第14話 スタンピード襲来! となる

 スタンピード――

 魔物が大挙して向かってくる現象のことである。


 一、二か月に一度、大規模なスタンピードが王都近くまでやってきていた。時には城門を突破され、王都内にも入り込んで大きな被害をもたらすこともある。


 現地人で構成する騎士団と王都に残る召喚人の冒険者たちが、防衛のため戦うのだが、毎回、多数の犠牲者が出ていた。


 前回、王都近くで発生したスタンピードでは、召喚人しょうかんびとの冒険者も百人近くが亡くなっている。一部は王都内に入り込み、市民にも犠牲者が出る大惨事になってしまったのだ。


 だんだんスタンピードの規模が大きくなっているという声もあり、冒険者ギルド、騎士団が警戒していたのだが――


「こうしてはいられない――」と、ボクは下ろしたばかりの魔盾をもう一度手押し車の上に乗せ始めた。


「どうするのですか?」

「ありったけの在庫を持って、城門の外に行くんだ!」

 魔物と戦って、盾が壊れることもある。そんな冒険者のために盾を無償で配るんだと説明する。


「えっ? そんなことをしたら、ヒロトさんが損するんじゃないですか⁉」

「そうだけど、戦いに負けたら、損だなんて言ってられないからね」

 王都を守るために、自分もやれることをやりたいんだ――そう伝えた。


「そうなんですね。わかりました! 私も手伝います!」

 アリシアも一緒になって手押し車に乗せる。

「ありがとう! アリシア!」

「いえ、私もお役に立ちたいんです!」



 盾を乗せ終わると、二人で城門へ向かった。

 城門近くは、逃げてくる一般市民と、外へ向かう冒険者や騎士たちで大変な騒ぎになっている。


「危ないだろ! どけ!」

 殺気だった冒険者や逃げ惑う市民たちが、手押し車を引っ張るボクたちに文句を言う。


「きゃあ!」

 後方から荷台を押していたアリシアに、逃げてきた中年男性がぶつかってきて、彼女が倒された。

「邪魔なんだよ! このやろ!」

 そう言い捨てて、王都の中心部へと走っていってしまう。


「アリシアさん、大丈夫⁉」

「はい……大丈夫です」


 混乱しているから仕方ないのかもしれないけど、こっちもみんなを守るためにガンバっているのに――そう思うと、ちょっとやるせなくなる。


 気を取り直して、城門の外に出た。すでに魔物の群れがここからでも見えた。しかし、応戦する冒険者がどんどん増えてきている。今は膠着状態というところだ。

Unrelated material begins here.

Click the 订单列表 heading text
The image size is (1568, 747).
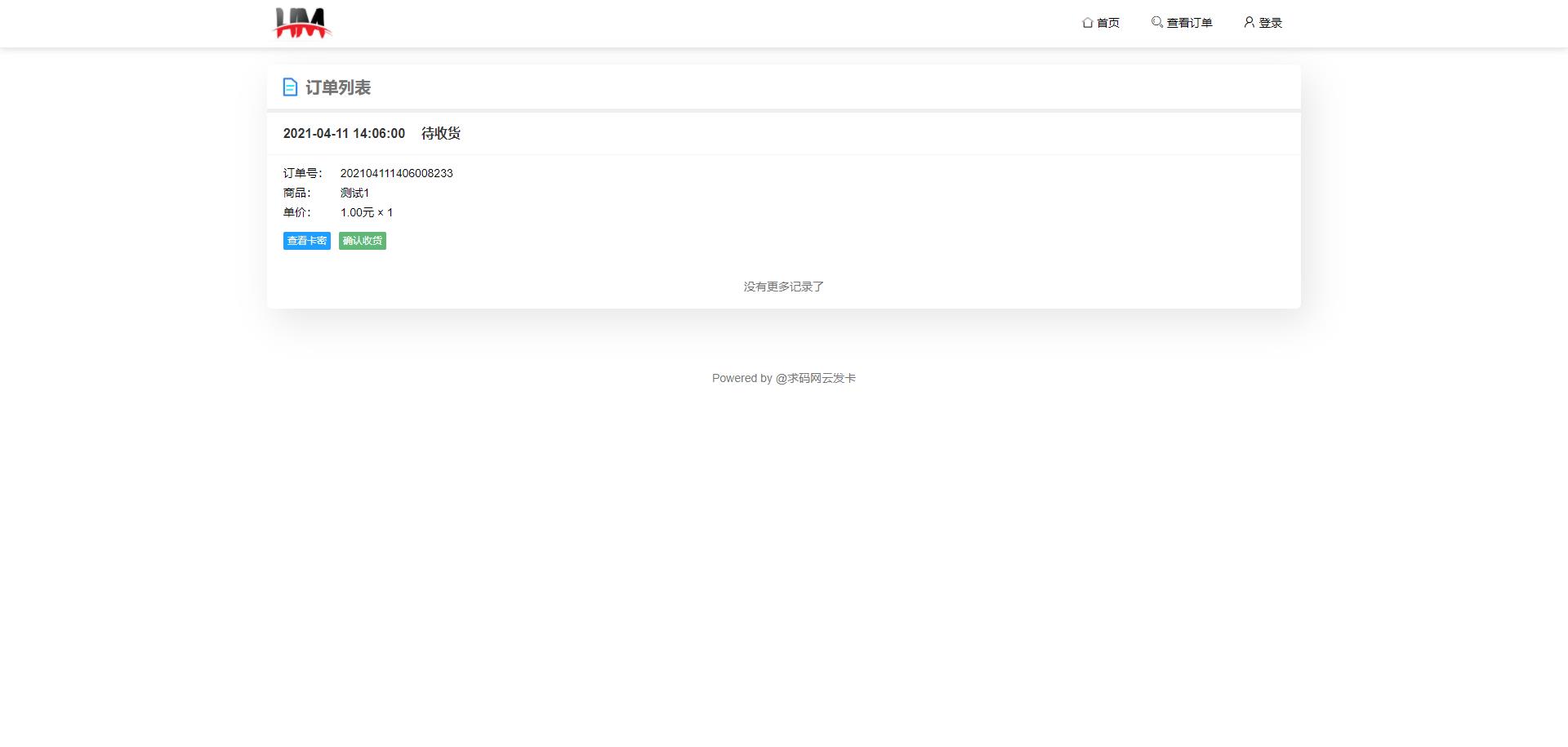[x=338, y=87]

 それが一時間くらい続くと、冒険者側にもケガ人が現れる。城門前に運ばれて治癒魔法をかけてもらっている姿が見られた。


「よし、ボクらもガンバろう」

「はい!」

 アリシアもやる気を見せている。


「盾が必要な人はこちらを持っていってください!」

「盾あります!」

 そう二人で叫んだ。


「盾をもらえるか⁉」

 剣士の男性冒険者がそう言って、ボクに近づいてきた。


「はい、どうぞ!」

「ありがたい――ん? なんだ、これ? 魔石か?」

「はい! 盾に魔力を込めて使用してください。魔物の敵意が盾に引き付けられます」


 そう言うと、ちょっと不思議そうな表情をその冒険者は見せたが、「わかった、やってみる」と言って、再び戦線に駆け出した。


「よし、この調子で!」

「はい!」


 それからも、盾をほしがる冒険者が次々と現れる。彼ら全員に魔盾まじゅんの説明をすると、半信半疑ながら「試してみる!」と言ってくれた。

 そして、あっという間に準備した二十枚がなくなる。


 それからは戦況を見守るしかなかった二人だが、あきらかに魔物を押し返している様子が伺えた。戦線がここからどんどん遠ざかっている。


「――どうやら、勝てたようだな」

「はい、そのようですね」

 アリシアもホッとした表情を見せる。


 冒険者たちが何人もこちらに戻ってきた。魔物は退散したようだ。

「勝ててよかったですね!」

 アリシアが笑顔で言うので、ボクも「うん、よかった!」と微笑んだ。


「じゃあ、帰るか」

 そう言って、手押し車をUターンさせた時。こっちに向かってくる人物が見えた。


「おいキミたち! 盾をくれたキミたち!」


「えっ? あ、はい?」

「よかった間に合って。お礼を言いにきたんだ」

「お礼?」


 そう言われて、最初に魔盾をあげた冒険者だったと思い出す。